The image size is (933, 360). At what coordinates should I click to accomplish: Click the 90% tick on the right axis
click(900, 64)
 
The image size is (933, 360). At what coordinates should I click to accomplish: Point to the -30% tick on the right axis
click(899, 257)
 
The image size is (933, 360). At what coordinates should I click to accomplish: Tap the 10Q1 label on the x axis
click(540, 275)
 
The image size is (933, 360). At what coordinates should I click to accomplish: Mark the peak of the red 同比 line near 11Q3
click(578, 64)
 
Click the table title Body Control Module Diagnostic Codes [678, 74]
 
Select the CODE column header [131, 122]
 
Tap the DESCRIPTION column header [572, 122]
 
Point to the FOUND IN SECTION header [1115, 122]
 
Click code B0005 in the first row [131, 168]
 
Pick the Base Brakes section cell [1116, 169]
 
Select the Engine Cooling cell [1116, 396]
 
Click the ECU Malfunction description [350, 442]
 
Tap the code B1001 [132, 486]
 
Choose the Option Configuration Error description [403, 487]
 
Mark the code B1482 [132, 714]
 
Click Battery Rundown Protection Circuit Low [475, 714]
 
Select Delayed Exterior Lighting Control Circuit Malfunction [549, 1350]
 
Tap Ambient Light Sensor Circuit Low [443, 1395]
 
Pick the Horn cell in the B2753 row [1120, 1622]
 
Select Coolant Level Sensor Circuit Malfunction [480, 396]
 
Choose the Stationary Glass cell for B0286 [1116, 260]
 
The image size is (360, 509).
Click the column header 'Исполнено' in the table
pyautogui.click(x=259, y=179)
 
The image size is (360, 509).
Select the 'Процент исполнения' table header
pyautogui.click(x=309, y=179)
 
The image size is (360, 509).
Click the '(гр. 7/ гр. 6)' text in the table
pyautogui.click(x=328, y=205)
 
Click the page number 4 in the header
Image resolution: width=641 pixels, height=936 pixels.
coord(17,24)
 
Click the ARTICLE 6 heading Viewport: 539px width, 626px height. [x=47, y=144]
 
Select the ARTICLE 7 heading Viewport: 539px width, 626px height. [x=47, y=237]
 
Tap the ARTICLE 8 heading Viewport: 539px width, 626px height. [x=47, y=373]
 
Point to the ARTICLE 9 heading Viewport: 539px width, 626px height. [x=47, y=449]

To do: Can you format every line of the entries above as a Markdown table with the columns No. and Line, numbering each line and skipping the blank ones?

Answer:
| No. | Line |
|---|---|
| 1 | The image size is (933, 360). At what coordinates should I click to accomplish: Click the 90% tick on the right axis |
| 2 | click(900, 64) |
| 3 | The image size is (933, 360). At what coordinates should I click to accomplish: Point to the -30% tick on the right axis |
| 4 | click(899, 257) |
| 5 | The image size is (933, 360). At what coordinates should I click to accomplish: Tap the 10Q1 label on the x axis |
| 6 | click(540, 275) |
| 7 | The image size is (933, 360). At what coordinates should I click to accomplish: Mark the peak of the red 同比 line near 11Q3 |
| 8 | click(578, 64) |
| 9 | Click the table title Body Control Module Diagnostic Codes [678, 74] |
| 10 | Select the CODE column header [131, 122] |
| 11 | Tap the DESCRIPTION column header [572, 122] |
| 12 | Point to the FOUND IN SECTION header [1115, 122] |
| 13 | Click code B0005 in the first row [131, 168] |
| 14 | Pick the Base Brakes section cell [1116, 169] |
| 15 | Select the Engine Cooling cell [1116, 396] |
| 16 | Click the ECU Malfunction description [350, 442] |
| 17 | Tap the code B1001 [132, 486] |
| 18 | Choose the Option Configuration Error description [403, 487] |
| 19 | Mark the code B1482 [132, 714] |
| 20 | Click Battery Rundown Protection Circuit Low [475, 714] |
| 21 | Select Delayed Exterior Lighting Control Circuit Malfunction [549, 1350] |
| 22 | Tap Ambient Light Sensor Circuit Low [443, 1395] |
| 23 | Pick the Horn cell in the B2753 row [1120, 1622] |
| 24 | Select Coolant Level Sensor Circuit Malfunction [480, 396] |
| 25 | Choose the Stationary Glass cell for B0286 [1116, 260] |
| 26 | The image size is (360, 509). |
| 27 | Click the column header 'Исполнено' in the table |
| 28 | pyautogui.click(x=259, y=179) |
| 29 | The image size is (360, 509). |
| 30 | Select the 'Процент исполнения' table header |
| 31 | pyautogui.click(x=309, y=179) |
| 32 | The image size is (360, 509). |
| 33 | Click the '(гр. 7/ гр. 6)' text in the table |
| 34 | pyautogui.click(x=328, y=205) |
| 35 | Click the page number 4 in the header |
| 36 | Image resolution: width=641 pixels, height=936 pixels. |
| 37 | coord(17,24) |
| 38 | Click the ARTICLE 6 heading Viewport: 539px width, 626px height. [x=47, y=144] |
| 39 | Select the ARTICLE 7 heading Viewport: 539px width, 626px height. [x=47, y=237] |
| 40 | Tap the ARTICLE 8 heading Viewport: 539px width, 626px height. [x=47, y=373] |
| 41 | Point to the ARTICLE 9 heading Viewport: 539px width, 626px height. [x=47, y=449] |